No âmbito dos trabalhos de construção da subestação de Ponte de Lima foram realizadas intervenções arqueológicas que permitiram identificar e estudar um conjunto de estruturas arqueológicas que remontam à pré-história.
Antes do início dos trabalhos, já eram conhecidas na área quatro mamoas, mas as escavações permitiram compreender melhor a dimensão arqueológica do espaço e revelar evidências adicionais da ocupação humana.

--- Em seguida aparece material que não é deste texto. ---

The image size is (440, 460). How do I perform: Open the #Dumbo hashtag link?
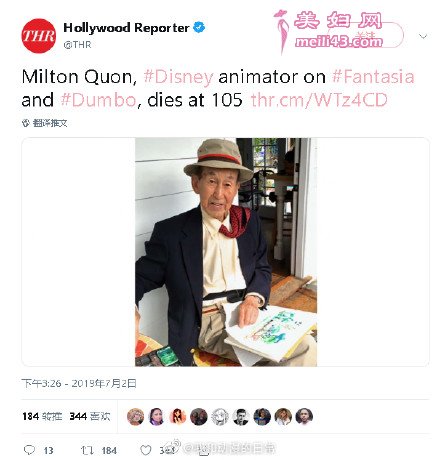[99, 100]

Os trabalhos desenvolvidos em 2024, em parceria com a Archeocascais, atuaram numa área aproximada de 5000 metros2 e permitiram mostrar o que a terra protegeu nos últimos milénios. As estruturas funerárias, os diversos materiais arqueológicos, incluindo fragmentos de vasos cerâmicos e artefactos líticos, e os restos de barro utilizados no revestimento de pisos ou paredes de cabanas indicam que o sítio ostenta uma grande diversidade de estruturas e uma complexa sequência de ocupação humana. Os vestígios identificados apontam para uma cronologia que poderá abranger períodos da Idade do Bronze, entre o III milénio a.C. e meados do I milénio a.C.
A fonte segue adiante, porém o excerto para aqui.